In H. suspectum, each OD was composed of three distinct mineralised tissues: (a) osteodermine; (b) SFB; and (c) LB. The base of each OD was composed of an ossified tissue that incorporates numerous thick collagen bundles passing from the adjacent SC. Based on comparisons of similar ossified tissues, rich in large collagenous fibres (e.g. Witten and Hall, 2002; Vickaryous et al. 2015), we interpret this as SFB. Weak staining with Alcian blue (Fig. 1A) indicated the presence of acid mucosubstances within the SFB, although no evidence of cartilage was observed. Masson's trichrome staining (Fig. 1D–F) revealed the characteristic presence of numerous large bundles of collagen fibres within the SFB, some of which were under tension (i.e. stained red; as shown under experimental tension by Flint and Merrilees, 1976), while EVG staining (Fig. 1G–I) showed that few elastin fibres were present. The SFB was cellular, as evidenced by various osteocytes, and showed evidence of repeating darkly stained lines, indicative of growth and/or mineralisation fronts (Fig. 1A,D, asterisks).
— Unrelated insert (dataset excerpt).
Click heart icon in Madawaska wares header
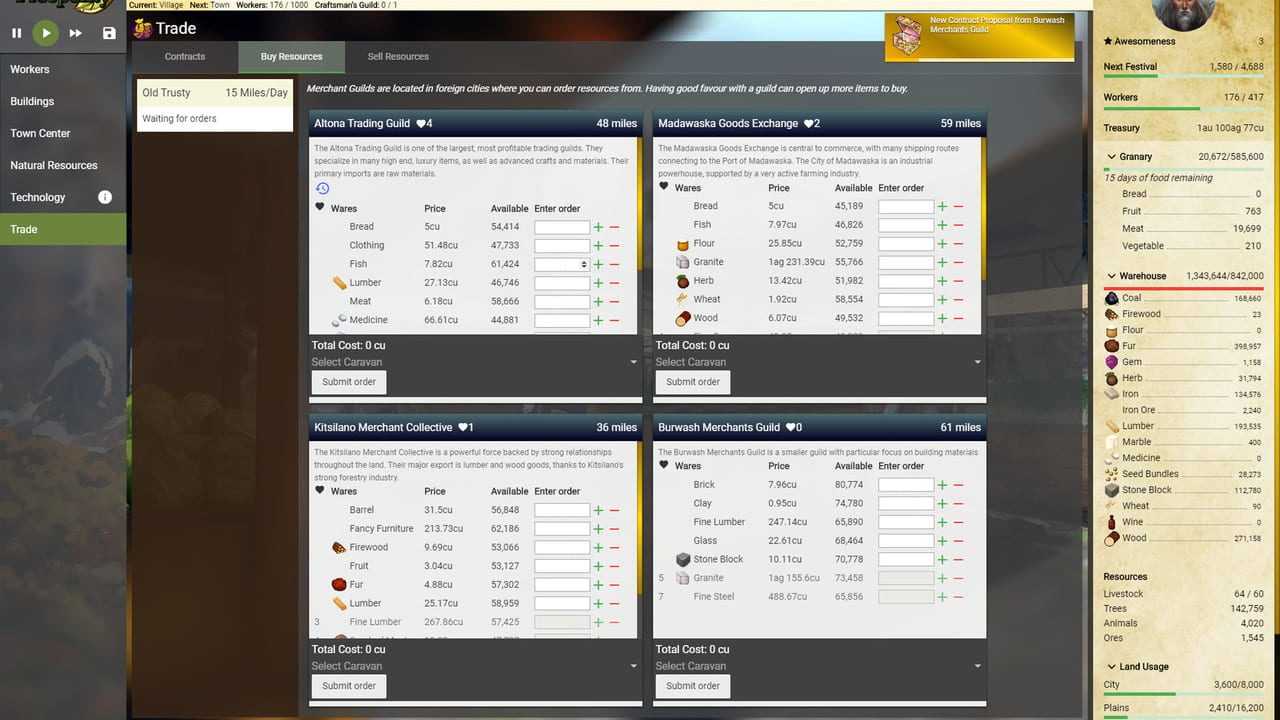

Invested within the SFB were deposits of concentrically organised LB around endosteal surfaces of the medullary cavities and neurovascular canals, creating Haversian systems or secondary osteons (LB; Fig. 1). Unlike SFB, LB failed to stain with Alcian blue (Fig. 1A), but did show evidence of collagen bundles in tension (with Masson's trichrome; Fig. 1C) and the presence of elastin fibres in the lumen of the canal (EVG staining; Fig. 1G).

Capping each H. suspectum OD residing in the non‐mineralised SS was an unusual tissue, herein identified as osteodermine (Fig. 1A,D,G). Matching previous reports (de Buffrénil et al. 2011; Vickaryous et al. 2015), H. suspectum osteodermine is collagen‐poor, essentially acellular, and demonstrates evidence of periodic growth. H. suspectum osteodermine stained weakly for Alcian blue (Fig. 1A), indicating the presence of acid mucosubstances, lacked intrinsic collagen (as revealed by Masson's trichrome; Fig. 1D) and elastin (using EVG; Fig. 1G), and showed evidence of periodic growth (Fig. 1, asterisks).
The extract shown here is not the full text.